Mixed Feelings About the End of an Era

Yesterday my parents sold their house. It’s a pretty heavy statement, emotionally. Or I feel like it should be. I feel like I should be having a more definite feeling about the house I grew up in being sold, but in its place I have an emotion I can’t quite describe.

First of all, they sold their house to move closer to my younger brother and his family, so the sale was not one made out of financial misfortune. The house they’ve moved in to is smaller than their old one, but cozier. They don’t need a house for four people any more, only two, and my brother lives down the block from them. It’s pretty ideal in both circumstances and location.

And the old house wasn’t exactly “the house I grew up in.” We moved once when I was a kid, and our previous house was right across the street from the one my parents recently sold. I was nine years old when we moved, and I lived in that second house until I was eighteen, so my formative years were quite evenly split between those two places.

There’s a part of me that keeps saying “you should feel more bittersweet about this” or “there should be an ache in your heart,” but I think the truth is that I feel guilty about not feeling very strongly about it.
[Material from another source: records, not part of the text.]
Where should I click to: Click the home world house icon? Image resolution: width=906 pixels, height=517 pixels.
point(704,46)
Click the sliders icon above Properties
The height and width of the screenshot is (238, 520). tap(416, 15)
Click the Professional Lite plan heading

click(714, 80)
The rest of my family has a more reverent view of the past than I do. I tend to keep my focus on what’s next as opposed to what’s been. Honestly I care more that my parents and my brother’s family will now be closer together than I do about where they used to live, and where I spent my childhood and teenage years. Where part of me is nagging that I should feel some sadness, in its place I feel only excitement about what’s next for them.

I’m not going to miss that house. Why should I? I haven’t called it “home” since I moved out but I carry its memories with me, so it’s not really gone. Most memories were fond, some were bad, more than I care to admit were filled with (my) teenage awkwardness. The people in it, who made that place a home and crafted those memories, aren’t gone either. They’re just in a different place, with the prospect of new memories to make and a new place of their own to call home.